In this study, the detailed transverse displacement and direction of the median nerve as a coordinate within the carpal tunnel were examined quantitatively during wrist and finger motion using ultrasound in both the affected side and the unaffected side in CTS patients (Fig. 3). This study demonstrated that there were significant differences in the median nerve displacement and the direction within the carpal tunnel between in the affected side and in the unaffected side. To better understand the detailed nerve kinematics in CTS, we compared the nerve movement in the affected side with the unaffected side of the same individual in CTS patients. In consequence, we found that at all wrist positions during finger motion, the median nerve moved significantly more ulnopalmarly in the affected side than in the unaffected side. From this research, we showed that there is a possibility that such a pattern of median nerve displacement has the potential to distinguish affected from unaffected individuals.
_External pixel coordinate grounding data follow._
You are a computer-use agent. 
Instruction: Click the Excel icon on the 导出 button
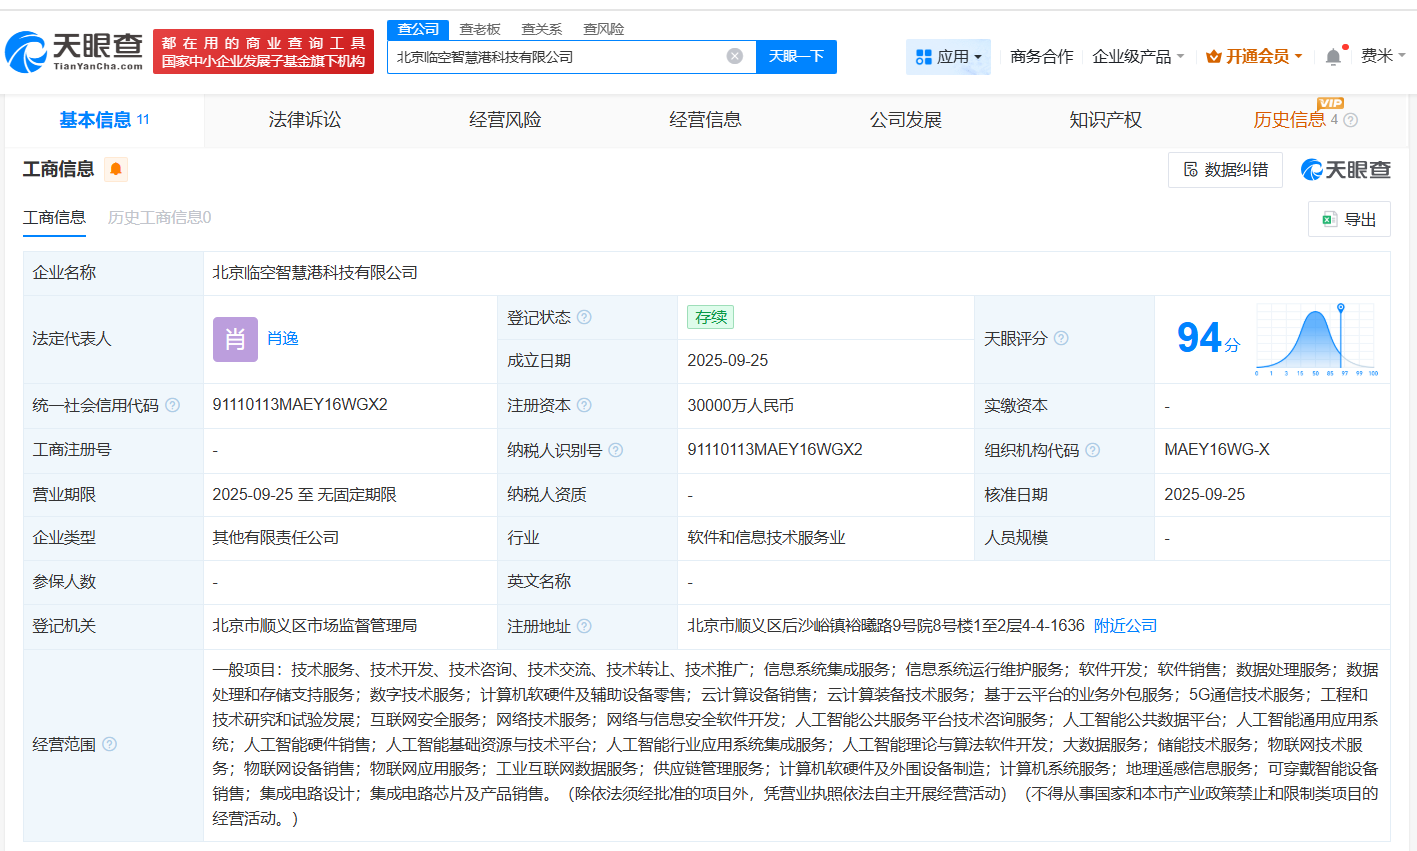pos(1330,219)
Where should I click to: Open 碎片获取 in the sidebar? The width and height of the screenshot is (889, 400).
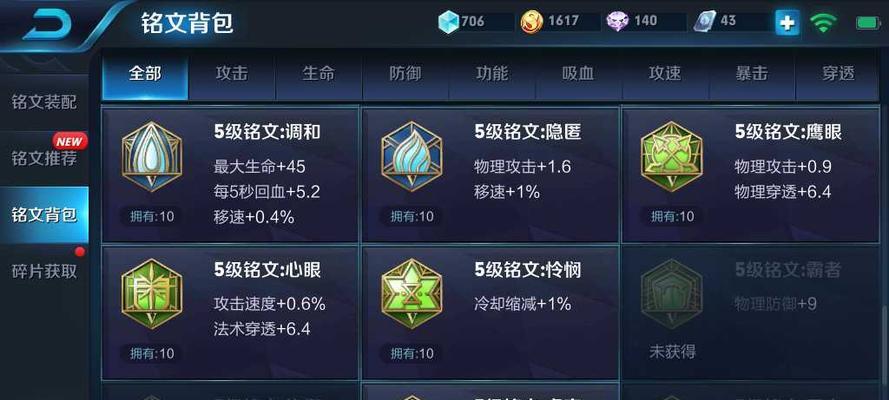pos(44,271)
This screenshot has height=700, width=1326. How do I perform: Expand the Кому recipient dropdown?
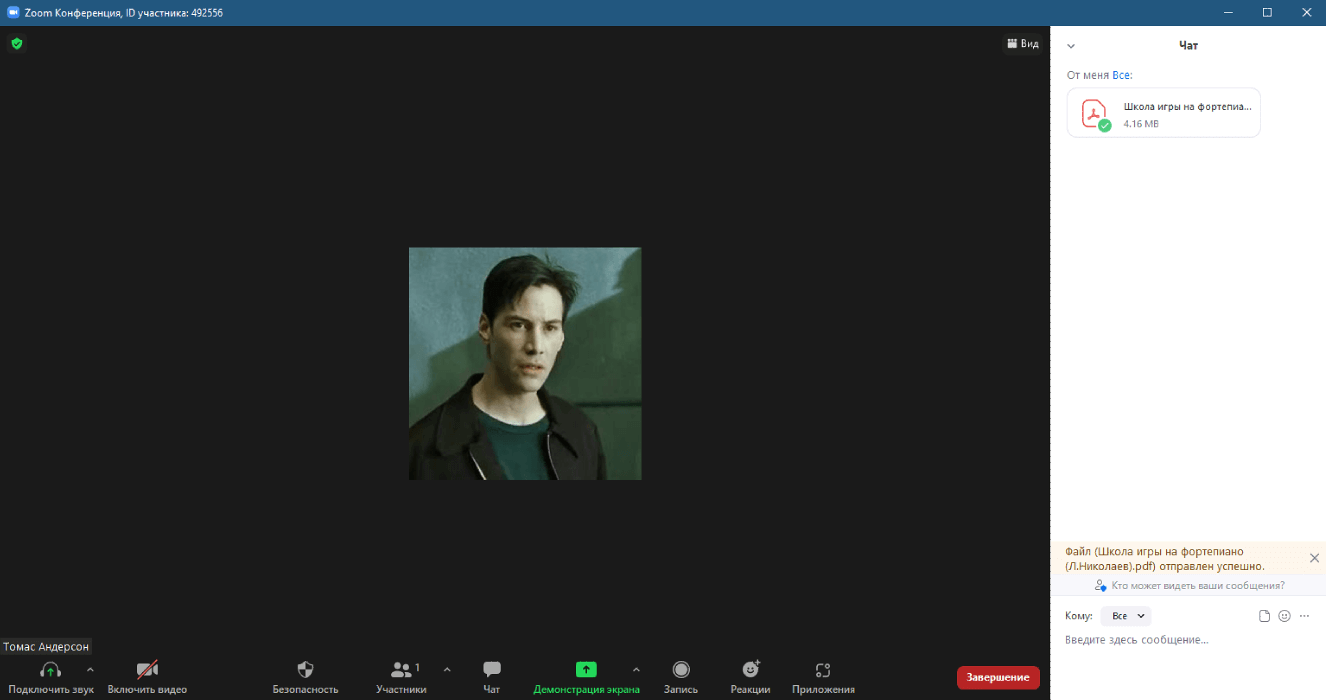pyautogui.click(x=1125, y=616)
And, this ultrasound information can be useful in the evaluation and understanding of the nerve kinematics within the carpal tunnel, and in further understanding of the pathogenesis of CTS. Additionally, it could help to improve accurate diagnosis and treatment for CTS when detecting patients. Future studies will be directed toward evaluating the median nerve movement during wrist and finger motion in CTS patients compared between before and after carpal tunnel release.
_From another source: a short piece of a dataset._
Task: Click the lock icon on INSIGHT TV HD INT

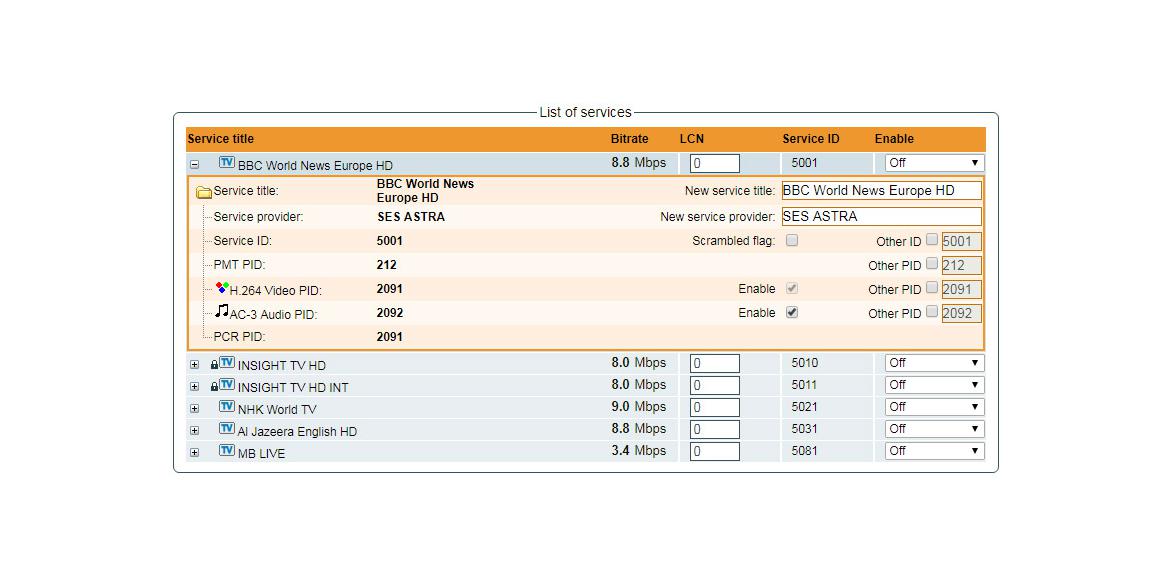Action: pos(212,385)
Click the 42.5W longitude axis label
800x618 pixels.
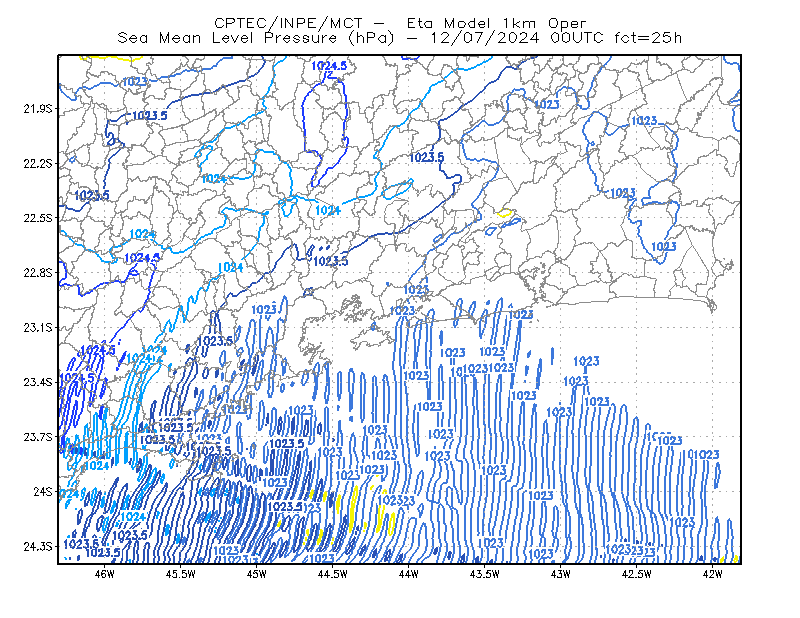[x=637, y=574]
The present study had several limitations. First, we examined a small size of the participants. A larger size of the group comprising CTS patients differing in age, gender and ethnicity, may provide more definitive conclusions to our findings with regard to the median nerve displacement and CTS prevalence. It also could explain variations in detail and improve the precision in measurement of the nerve movement. Second, a weakness of this study was the reproducibility of the ultrasound measurements and analysis. All measurements were performed by a single examiner. Therefore, we could not assess interobserver reliability. Ultrasound measurements are known to be examiner dependent, especially concerning transducer placement. In the current study, a custom-made transducer fixing device was secured at the patient’s hand and a table to hold the transducer stable during wrist or finger motion. Having the transducer fixed in position may help to minimize examiner dependency. Finally, the severity of CTS was not evaluated. Increasing group size may enable subgroup analysis to further investigate the relation between clinical severity and the nerve movement within the carpal tunnel.

Fig. 3.

Location of the median nerve during wrist and finger motion within the carpal tunnel (Average value).

Gray: Wrist neutral position. Red: Wrist Dorsal flexion position. Yellow: Wrist palmar flexion position. Green: Wrist radial deviation position. Blue: Wrist ulnar deviation position.

TCL, the transverse carpal ligament.

Conflict of Interest

The authors declare no conflict of interest.